**Work to complete:**
Gather each line of the entries below that includes the word "computer", and copy each of those lines out in full.

**Data shown:**
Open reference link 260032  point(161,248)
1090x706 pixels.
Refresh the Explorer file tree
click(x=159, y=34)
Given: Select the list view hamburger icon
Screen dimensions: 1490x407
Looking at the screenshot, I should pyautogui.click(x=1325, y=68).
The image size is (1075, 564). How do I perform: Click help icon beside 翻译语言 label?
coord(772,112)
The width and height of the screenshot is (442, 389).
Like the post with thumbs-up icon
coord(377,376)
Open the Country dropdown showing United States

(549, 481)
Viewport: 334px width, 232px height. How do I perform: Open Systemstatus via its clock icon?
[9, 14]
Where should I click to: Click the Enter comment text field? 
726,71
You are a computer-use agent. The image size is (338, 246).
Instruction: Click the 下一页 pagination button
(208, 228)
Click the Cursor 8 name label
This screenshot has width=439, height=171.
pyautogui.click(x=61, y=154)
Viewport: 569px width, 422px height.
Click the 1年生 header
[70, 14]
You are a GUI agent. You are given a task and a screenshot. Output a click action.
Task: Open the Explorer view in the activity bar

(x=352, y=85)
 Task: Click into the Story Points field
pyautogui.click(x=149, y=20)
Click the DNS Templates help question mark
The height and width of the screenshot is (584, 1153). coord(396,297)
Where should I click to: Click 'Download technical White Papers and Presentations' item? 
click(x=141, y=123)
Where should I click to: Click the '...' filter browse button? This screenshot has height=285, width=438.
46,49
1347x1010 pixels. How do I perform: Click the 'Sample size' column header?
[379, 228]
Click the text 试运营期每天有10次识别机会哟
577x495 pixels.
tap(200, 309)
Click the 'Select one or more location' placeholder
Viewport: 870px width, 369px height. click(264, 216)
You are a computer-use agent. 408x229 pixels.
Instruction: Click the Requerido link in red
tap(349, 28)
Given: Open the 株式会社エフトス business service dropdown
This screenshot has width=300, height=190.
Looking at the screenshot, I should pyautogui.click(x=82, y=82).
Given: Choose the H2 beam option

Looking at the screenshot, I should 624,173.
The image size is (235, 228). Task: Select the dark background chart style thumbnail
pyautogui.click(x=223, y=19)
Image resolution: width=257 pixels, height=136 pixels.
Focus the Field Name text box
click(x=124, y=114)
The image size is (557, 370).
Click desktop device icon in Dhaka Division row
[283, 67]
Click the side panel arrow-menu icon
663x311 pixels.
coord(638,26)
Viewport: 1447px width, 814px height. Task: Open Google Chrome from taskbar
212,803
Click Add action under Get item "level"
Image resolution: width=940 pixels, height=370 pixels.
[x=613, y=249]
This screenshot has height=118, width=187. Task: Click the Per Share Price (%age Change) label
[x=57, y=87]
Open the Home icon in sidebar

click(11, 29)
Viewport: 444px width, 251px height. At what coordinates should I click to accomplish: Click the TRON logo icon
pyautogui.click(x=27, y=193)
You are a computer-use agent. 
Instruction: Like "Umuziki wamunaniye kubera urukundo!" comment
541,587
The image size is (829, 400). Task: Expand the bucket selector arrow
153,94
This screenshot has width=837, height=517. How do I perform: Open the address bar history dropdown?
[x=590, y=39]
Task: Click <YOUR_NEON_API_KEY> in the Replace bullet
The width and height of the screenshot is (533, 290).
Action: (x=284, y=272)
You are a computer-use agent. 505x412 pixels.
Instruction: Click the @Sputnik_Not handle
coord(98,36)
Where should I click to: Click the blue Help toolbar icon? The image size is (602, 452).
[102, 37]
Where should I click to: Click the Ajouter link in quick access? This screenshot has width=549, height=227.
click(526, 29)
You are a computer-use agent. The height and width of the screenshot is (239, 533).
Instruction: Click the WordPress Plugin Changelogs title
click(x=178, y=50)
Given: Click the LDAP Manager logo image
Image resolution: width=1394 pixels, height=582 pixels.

**Final result:**
You are a computer-use agent. The image size is (338, 246).
You are a computer-use agent. 408x229 pixels.
You are a computer-use agent. 
You are a computer-use agent. 505x412 pixels.
You are a computer-use agent. The height and width of the screenshot is (239, 533).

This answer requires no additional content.